Investing.com - Gold edged weaker in Asia on Tuesday with sentiment mixed after weaker that expected retail sales and industrial output in China.

Gold futures for December delivery on the Comex division of the New York Mercantile Exchange fell 0.13% to $1277.26 a troy ounce.

In China, fixed-asset investment gained 7.3%, a tad weaker than the 7.4% increase seen in October on year, along with industrial production, which gained 6.2%, missing the 6.3% rise seen and retail sales up 10%, compared with a 10.4% gain expected

Overnight, gold prices rose on Monday amid an uptick in safe-haven demand as investor uncertainty over the outcome of tax reform continued while a slump in sterling boosted the dollar which capped gains in the precious metal.

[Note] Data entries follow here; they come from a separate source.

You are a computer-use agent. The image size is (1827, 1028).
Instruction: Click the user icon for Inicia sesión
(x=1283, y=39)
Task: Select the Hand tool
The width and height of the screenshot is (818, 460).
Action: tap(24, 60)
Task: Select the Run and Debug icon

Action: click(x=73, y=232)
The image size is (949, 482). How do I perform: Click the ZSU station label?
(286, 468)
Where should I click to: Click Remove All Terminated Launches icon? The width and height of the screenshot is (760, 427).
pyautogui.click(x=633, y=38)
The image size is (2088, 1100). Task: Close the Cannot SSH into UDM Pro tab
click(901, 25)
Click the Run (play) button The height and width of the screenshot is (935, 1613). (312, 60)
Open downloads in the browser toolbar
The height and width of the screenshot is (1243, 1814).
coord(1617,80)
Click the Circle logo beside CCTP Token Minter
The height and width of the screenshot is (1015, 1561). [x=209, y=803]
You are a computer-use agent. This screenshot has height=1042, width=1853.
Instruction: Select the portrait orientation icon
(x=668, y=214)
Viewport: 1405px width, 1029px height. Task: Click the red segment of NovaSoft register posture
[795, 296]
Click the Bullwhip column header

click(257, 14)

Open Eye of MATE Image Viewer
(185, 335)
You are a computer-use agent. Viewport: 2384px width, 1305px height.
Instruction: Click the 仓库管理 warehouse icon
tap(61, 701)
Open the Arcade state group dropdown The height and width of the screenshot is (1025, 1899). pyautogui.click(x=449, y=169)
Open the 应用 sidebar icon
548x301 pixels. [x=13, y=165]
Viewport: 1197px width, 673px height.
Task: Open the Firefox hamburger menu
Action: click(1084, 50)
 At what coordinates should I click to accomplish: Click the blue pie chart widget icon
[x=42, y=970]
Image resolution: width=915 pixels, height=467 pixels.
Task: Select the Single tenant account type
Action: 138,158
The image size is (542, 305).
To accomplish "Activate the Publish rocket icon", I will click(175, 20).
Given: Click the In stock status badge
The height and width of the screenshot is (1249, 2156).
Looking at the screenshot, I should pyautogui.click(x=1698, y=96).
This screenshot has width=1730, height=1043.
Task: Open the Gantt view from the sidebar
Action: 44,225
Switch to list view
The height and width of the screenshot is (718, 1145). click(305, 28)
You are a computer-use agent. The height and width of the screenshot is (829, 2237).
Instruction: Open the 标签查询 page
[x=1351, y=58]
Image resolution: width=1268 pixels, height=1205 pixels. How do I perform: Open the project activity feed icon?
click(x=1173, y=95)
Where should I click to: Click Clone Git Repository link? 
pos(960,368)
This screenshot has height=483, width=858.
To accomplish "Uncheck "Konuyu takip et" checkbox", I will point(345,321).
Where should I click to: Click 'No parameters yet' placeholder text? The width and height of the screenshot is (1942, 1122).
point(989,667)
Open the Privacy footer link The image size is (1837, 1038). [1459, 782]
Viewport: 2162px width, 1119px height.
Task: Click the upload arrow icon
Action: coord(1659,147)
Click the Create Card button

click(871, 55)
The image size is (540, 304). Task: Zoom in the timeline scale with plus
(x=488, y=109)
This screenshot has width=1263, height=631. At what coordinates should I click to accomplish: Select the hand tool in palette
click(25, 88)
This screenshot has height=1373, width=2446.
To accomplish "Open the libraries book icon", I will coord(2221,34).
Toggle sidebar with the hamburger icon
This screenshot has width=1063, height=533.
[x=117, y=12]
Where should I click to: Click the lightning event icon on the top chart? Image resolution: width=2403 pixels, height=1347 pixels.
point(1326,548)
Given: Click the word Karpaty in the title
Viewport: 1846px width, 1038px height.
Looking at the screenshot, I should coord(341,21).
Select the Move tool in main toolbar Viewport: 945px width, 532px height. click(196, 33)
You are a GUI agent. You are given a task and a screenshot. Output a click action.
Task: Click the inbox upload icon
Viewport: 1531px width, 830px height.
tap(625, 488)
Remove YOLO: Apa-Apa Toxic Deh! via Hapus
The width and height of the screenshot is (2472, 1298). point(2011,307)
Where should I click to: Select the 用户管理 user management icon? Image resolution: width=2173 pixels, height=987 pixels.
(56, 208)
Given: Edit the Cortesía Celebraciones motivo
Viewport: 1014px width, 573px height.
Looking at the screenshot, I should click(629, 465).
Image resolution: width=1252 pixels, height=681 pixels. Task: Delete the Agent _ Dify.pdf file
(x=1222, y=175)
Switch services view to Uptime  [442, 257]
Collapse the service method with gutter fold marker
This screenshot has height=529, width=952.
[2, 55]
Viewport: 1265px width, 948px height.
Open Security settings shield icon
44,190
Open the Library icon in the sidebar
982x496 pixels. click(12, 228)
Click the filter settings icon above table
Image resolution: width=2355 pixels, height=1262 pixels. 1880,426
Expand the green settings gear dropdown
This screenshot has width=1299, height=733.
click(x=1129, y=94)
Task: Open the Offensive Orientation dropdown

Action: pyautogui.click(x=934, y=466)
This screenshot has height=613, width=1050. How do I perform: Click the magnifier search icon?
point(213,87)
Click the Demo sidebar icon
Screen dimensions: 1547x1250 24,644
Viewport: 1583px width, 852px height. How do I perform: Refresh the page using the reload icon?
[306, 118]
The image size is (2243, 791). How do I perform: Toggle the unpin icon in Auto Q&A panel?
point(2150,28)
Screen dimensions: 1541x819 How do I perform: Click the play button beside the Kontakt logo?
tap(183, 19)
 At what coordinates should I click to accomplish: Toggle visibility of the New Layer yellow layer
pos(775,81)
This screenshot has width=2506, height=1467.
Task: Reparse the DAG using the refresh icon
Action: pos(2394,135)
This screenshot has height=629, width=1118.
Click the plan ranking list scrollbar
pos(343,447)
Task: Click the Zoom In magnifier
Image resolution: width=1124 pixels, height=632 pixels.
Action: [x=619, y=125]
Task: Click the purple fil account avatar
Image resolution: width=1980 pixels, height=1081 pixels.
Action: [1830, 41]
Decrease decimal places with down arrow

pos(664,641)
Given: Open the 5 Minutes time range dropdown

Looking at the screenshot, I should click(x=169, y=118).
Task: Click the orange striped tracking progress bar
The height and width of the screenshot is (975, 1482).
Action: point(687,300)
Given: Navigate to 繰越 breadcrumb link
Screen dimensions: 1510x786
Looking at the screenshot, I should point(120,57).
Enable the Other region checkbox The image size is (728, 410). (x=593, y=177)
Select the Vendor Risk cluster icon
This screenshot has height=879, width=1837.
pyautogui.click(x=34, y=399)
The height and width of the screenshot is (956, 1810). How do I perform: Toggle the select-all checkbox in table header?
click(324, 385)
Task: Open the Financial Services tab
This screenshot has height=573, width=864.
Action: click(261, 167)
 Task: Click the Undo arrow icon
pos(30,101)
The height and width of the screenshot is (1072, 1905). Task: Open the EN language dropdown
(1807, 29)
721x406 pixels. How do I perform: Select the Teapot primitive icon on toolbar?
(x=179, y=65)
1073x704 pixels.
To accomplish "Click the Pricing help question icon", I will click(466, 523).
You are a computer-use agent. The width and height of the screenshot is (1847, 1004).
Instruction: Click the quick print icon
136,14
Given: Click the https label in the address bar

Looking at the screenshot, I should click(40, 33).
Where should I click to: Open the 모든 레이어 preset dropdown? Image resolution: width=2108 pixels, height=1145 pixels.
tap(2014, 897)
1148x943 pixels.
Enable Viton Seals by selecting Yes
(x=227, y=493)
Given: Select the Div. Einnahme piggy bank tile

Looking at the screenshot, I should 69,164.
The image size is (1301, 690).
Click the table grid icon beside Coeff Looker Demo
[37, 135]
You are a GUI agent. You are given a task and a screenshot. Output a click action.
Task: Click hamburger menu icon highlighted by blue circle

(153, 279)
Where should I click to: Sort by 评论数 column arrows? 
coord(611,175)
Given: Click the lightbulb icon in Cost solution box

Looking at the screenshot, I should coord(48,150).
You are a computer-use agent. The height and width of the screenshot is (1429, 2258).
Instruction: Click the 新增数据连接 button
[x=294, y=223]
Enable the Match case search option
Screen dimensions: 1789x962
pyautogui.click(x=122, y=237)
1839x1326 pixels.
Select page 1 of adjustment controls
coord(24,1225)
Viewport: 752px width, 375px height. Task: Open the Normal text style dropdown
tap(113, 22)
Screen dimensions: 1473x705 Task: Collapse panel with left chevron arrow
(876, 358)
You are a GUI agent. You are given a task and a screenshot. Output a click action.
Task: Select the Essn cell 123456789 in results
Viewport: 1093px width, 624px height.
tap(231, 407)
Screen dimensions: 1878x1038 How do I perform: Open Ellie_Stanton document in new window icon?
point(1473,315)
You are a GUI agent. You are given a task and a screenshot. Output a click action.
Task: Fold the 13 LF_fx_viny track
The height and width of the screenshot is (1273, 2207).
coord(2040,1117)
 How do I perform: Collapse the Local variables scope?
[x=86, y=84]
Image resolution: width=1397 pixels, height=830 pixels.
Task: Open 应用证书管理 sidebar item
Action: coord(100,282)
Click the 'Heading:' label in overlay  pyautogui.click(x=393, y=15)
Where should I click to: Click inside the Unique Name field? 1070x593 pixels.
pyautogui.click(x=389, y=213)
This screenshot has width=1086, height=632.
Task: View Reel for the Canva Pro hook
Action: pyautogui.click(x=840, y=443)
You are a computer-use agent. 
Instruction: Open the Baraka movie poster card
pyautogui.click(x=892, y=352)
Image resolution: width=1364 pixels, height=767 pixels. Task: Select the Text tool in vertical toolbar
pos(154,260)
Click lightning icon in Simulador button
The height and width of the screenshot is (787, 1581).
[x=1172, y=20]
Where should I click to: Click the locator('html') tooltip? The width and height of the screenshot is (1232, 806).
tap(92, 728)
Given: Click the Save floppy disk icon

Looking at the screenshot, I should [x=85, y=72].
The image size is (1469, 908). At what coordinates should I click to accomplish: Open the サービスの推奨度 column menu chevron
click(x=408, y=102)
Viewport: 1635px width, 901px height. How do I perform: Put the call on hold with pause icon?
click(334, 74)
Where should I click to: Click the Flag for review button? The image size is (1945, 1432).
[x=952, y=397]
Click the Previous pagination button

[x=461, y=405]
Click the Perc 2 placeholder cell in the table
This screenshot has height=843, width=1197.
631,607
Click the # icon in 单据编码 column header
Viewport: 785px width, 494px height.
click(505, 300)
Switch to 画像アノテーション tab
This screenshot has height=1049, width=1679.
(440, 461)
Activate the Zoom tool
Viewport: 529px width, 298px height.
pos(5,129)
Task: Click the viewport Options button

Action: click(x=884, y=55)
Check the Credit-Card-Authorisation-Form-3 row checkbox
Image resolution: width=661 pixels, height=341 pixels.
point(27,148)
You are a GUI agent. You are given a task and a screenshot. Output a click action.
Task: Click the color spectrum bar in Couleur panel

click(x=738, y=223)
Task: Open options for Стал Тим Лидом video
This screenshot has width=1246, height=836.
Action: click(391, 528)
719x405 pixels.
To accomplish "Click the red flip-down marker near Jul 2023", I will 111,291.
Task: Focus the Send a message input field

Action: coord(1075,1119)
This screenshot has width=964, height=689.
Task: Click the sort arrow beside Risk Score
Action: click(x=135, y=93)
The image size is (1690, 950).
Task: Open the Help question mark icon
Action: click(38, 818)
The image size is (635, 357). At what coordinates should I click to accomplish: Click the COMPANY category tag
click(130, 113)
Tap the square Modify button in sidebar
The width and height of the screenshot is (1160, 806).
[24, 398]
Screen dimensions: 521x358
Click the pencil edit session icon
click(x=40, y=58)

The House of Representatives is expected to vote this week on a major tax reform bill amid uncertainty over the outcome of the bill after the head of the House of Represents’ tax-writing committee said on Sunday he would not accept elimination of a federal deduction for state and local taxes.

With a 52-seat Senate majority, Republicans can only afford to lose two GOP senators – as Democrats are widely expected to vote no – , but Vice President Pence would have to break a tie.

Uncertainty over the progress of the Republican tax plan has weighed on the dollar, helping gold prices snap its three-week losing streak on Friday but traders expect the precious metal to make its next significant move higher or lower when the Fed members meet in December.

Also lifting sentiment on safe-haven demand were reports that British Prime Minister Theresa's Conservative party had agreed to sign a letter of no-confidence in her as some members doubted Mrs. May ability to lead the UK into a successful Brexit.

Rising UK political uncertainty pressured sterling to one-week lows and supported a move higher in the dollar, capping gains in the gold futures.

Gold prices are sensitive to moves higher in the U.S. dollar – A higher dollar makes gold more expensive for holders of foreign currency, thus, reduces demand.